Vice-versa 2
6.8
Vice-versa 2

Long-métrage d'animation de Kelsey Mann (2024)

Il y a quelques semaines, le studio Pixar exprimait clairement son plan d'action : les propositions originales récentes n'ont pas vraiment trouvées leur public (Soul, Alerte Rouge ou encore Luca), donc les prochains projets seront principalement des suites de franchises cultes. Ainsi a été annoncé Toy Story 5, mais également Vice-Versa 2.

Et c'est une stratégie assez regrettable, dans une ère Hollywoodienne submergée de franchises, remakes et spin-off, et où les œuvres originales se font rare. D'autant plus que Pixar a toujours été réputé pour sa créativité et ses propositions uniques, qui les démarquaient du reste de l'industrie. Qui les démarquaient même du géant aux grandes oreilles.

Mais que voulez-vous, capitalisme tout ça tout ça, on ne va pas refaire le sujet.

*CONSIGNE*. Résumez en deux phrases le texte sur Vice-versa 2. Les enregistrements n'interviennent pas dans cet exercice.

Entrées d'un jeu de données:
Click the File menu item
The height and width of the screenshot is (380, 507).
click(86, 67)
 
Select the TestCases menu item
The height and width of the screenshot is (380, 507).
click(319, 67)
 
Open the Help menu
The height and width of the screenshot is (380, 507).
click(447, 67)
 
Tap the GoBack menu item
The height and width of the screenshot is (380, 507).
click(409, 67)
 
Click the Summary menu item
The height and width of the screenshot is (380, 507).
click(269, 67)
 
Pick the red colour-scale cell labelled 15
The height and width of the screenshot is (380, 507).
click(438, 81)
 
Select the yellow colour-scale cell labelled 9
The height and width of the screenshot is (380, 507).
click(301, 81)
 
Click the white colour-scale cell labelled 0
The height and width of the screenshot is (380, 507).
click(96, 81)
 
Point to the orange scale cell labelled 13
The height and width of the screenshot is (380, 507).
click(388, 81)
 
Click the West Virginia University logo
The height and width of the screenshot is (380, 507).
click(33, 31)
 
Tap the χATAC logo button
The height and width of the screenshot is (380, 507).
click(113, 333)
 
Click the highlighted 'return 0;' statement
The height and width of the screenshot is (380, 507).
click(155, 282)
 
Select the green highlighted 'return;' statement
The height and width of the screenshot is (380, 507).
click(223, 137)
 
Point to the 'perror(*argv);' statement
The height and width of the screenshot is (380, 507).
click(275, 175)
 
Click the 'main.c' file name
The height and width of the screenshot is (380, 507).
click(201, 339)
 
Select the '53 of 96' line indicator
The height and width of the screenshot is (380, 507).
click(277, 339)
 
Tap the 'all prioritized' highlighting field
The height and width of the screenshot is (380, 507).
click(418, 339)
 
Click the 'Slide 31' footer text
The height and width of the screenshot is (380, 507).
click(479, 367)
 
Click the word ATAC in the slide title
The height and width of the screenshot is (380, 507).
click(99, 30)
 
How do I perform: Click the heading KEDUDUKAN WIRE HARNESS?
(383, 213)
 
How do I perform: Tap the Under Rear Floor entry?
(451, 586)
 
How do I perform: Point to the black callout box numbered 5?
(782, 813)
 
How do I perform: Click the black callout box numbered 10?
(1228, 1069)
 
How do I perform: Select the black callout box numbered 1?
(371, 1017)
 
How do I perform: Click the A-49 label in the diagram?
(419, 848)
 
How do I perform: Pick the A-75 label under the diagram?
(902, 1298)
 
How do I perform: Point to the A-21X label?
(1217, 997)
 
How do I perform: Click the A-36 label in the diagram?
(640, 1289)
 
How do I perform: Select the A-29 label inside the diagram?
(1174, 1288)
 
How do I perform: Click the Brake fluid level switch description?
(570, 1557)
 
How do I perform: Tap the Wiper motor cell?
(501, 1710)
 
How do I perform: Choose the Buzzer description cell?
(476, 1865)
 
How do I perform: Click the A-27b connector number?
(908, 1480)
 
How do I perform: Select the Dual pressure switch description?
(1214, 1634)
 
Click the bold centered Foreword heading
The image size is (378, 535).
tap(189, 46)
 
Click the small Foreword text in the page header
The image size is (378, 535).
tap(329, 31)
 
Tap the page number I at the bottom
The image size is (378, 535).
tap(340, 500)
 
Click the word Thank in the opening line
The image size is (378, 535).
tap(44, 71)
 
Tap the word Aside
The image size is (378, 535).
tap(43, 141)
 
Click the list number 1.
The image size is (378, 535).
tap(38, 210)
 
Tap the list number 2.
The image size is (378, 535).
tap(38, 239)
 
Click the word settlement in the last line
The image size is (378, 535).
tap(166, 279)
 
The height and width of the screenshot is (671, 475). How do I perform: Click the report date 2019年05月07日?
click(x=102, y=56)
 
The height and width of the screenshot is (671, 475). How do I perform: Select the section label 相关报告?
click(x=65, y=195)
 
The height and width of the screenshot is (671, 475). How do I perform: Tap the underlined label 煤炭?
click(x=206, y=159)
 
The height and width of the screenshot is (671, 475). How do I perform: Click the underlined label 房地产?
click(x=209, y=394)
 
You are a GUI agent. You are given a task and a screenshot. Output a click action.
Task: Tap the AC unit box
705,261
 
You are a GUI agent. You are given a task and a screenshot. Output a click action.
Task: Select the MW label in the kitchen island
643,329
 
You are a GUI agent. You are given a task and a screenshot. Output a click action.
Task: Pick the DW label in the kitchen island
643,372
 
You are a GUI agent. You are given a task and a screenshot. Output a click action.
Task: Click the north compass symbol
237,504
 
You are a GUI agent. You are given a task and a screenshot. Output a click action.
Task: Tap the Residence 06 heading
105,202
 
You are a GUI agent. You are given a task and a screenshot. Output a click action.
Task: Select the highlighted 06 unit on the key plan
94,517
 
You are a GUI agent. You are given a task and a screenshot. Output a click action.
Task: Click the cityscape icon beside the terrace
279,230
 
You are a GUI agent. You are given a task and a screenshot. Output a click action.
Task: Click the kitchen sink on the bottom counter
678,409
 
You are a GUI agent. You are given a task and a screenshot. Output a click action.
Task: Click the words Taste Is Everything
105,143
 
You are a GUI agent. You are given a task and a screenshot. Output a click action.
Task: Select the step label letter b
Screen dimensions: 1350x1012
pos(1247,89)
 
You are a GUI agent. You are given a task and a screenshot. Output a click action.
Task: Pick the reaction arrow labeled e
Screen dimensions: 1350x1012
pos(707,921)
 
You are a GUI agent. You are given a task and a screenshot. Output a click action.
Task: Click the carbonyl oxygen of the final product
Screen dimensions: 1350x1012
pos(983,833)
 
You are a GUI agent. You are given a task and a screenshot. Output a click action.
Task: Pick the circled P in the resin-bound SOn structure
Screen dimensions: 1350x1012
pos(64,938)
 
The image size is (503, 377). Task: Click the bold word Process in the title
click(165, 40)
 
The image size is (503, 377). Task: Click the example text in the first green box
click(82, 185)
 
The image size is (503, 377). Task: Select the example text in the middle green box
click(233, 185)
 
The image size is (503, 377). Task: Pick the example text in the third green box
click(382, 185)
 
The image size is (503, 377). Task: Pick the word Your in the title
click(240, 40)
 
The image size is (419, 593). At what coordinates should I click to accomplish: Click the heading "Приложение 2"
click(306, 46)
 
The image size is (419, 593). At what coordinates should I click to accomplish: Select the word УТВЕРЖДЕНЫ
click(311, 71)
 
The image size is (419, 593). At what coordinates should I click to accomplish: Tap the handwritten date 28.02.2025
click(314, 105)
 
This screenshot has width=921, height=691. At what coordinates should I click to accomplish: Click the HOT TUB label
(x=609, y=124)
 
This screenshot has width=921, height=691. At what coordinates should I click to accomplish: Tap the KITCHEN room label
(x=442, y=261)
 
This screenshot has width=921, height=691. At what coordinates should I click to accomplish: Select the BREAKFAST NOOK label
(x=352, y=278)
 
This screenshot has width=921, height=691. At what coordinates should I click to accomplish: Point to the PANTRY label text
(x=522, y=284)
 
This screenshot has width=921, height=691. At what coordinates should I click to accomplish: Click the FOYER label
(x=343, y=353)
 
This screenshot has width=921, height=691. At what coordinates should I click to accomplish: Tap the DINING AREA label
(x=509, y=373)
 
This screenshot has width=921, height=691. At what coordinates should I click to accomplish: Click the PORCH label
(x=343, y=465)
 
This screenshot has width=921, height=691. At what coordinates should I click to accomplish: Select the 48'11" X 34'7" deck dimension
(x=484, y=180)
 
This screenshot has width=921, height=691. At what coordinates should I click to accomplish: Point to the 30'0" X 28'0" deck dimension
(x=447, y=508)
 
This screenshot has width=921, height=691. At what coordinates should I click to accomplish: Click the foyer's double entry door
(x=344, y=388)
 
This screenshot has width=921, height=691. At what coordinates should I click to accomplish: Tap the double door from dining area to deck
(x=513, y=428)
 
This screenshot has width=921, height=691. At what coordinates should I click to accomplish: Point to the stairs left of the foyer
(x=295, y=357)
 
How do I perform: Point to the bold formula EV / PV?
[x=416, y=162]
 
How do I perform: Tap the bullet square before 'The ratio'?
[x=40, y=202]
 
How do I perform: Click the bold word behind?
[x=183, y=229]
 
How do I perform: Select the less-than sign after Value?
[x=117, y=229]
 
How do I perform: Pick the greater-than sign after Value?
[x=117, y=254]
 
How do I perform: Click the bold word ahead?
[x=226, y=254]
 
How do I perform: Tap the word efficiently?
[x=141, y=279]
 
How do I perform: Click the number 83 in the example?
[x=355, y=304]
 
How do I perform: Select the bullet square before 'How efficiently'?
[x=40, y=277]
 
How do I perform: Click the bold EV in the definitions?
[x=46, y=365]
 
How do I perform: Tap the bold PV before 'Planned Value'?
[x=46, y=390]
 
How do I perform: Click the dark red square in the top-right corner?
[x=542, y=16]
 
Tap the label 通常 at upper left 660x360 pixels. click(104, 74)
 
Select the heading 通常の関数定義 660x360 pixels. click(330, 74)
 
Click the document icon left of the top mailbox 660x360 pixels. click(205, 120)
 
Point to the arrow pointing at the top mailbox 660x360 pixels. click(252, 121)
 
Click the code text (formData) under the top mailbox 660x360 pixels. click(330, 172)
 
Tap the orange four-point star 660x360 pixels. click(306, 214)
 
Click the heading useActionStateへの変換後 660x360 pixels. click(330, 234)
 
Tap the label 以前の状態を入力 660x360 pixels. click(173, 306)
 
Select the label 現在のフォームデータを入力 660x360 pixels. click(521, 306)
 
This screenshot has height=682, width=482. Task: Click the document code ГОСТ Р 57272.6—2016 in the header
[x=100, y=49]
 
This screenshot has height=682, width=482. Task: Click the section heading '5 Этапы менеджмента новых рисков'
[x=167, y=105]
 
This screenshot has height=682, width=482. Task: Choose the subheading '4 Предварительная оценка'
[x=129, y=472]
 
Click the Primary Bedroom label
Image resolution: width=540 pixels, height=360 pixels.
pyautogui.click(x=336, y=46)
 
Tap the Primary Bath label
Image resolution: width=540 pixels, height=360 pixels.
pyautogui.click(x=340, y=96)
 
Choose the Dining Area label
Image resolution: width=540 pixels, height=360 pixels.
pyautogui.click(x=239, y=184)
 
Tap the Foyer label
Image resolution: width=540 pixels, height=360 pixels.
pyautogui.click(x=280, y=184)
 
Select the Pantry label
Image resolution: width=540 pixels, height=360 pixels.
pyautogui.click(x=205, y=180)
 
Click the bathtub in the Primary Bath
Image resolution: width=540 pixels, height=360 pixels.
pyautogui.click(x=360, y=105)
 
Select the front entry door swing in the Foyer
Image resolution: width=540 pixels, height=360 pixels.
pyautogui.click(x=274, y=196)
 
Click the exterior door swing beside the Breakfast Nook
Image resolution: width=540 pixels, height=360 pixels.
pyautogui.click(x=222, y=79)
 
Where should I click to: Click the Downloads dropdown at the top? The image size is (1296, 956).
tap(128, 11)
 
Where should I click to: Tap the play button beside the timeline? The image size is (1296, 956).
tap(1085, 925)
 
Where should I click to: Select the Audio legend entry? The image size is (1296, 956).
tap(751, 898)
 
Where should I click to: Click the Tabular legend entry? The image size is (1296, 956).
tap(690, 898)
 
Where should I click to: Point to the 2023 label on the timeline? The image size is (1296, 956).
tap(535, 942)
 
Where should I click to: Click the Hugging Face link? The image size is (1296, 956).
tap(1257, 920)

*RÉPONSE*. Pixar a annoncé que ses prochains projets seraient surtout des suites de franchises cultes, comme Toy Story 5 et Vice-Versa 2, car ses propositions originales récentes (Soul, Alerte Rouge, Luca) n'ont pas vraiment trouvé leur public. Cette stratégie est jugée regrettable dans un Hollywood submergé de franchises, de remakes et de spin-off où les œuvres originales se font rares, d'autant que Pixar a toujours été réputé pour sa créativité et ses propositions uniques.